ACTIVITY: Write each line exactly, from the line that holds "Task: Open the Synthèse Manageris icon" through the final line of the material, and no other line.

DATA FOR ANALYSIS: Begin

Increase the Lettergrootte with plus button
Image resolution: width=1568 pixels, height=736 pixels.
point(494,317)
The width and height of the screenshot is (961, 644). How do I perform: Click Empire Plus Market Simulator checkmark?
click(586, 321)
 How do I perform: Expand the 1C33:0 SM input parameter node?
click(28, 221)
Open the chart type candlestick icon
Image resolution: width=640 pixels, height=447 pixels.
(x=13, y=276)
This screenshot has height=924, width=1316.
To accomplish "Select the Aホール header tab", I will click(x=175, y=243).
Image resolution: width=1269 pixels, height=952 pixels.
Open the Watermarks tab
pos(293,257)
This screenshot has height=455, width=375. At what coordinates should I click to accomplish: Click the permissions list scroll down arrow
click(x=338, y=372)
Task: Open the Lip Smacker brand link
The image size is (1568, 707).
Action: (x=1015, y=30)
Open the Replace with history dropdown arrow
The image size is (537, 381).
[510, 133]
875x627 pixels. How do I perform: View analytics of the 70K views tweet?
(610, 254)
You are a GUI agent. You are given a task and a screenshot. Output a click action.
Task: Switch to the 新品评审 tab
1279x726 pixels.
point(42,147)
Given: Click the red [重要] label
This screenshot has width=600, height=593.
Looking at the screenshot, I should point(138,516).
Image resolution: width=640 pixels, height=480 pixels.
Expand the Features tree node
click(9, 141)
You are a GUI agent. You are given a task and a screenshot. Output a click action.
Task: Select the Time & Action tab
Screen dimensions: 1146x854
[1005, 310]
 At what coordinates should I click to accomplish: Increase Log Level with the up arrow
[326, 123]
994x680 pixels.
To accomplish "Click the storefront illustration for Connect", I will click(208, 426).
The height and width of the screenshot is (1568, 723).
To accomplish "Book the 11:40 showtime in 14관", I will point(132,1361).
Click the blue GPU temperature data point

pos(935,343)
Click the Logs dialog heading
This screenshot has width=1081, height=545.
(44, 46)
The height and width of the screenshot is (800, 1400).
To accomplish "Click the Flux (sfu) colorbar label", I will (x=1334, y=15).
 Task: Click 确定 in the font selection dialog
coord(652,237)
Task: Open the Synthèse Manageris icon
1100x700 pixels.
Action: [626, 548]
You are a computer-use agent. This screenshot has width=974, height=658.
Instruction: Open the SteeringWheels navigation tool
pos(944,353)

DATA FOR ANALYSIS: End

EXERCISE RESULT:
Task: Open the Synthèse Manageris icon
1100x700 pixels.
Action: [626, 548]
You are a computer-use agent. This screenshot has width=974, height=658.
Instruction: Open the SteeringWheels navigation tool
pos(944,353)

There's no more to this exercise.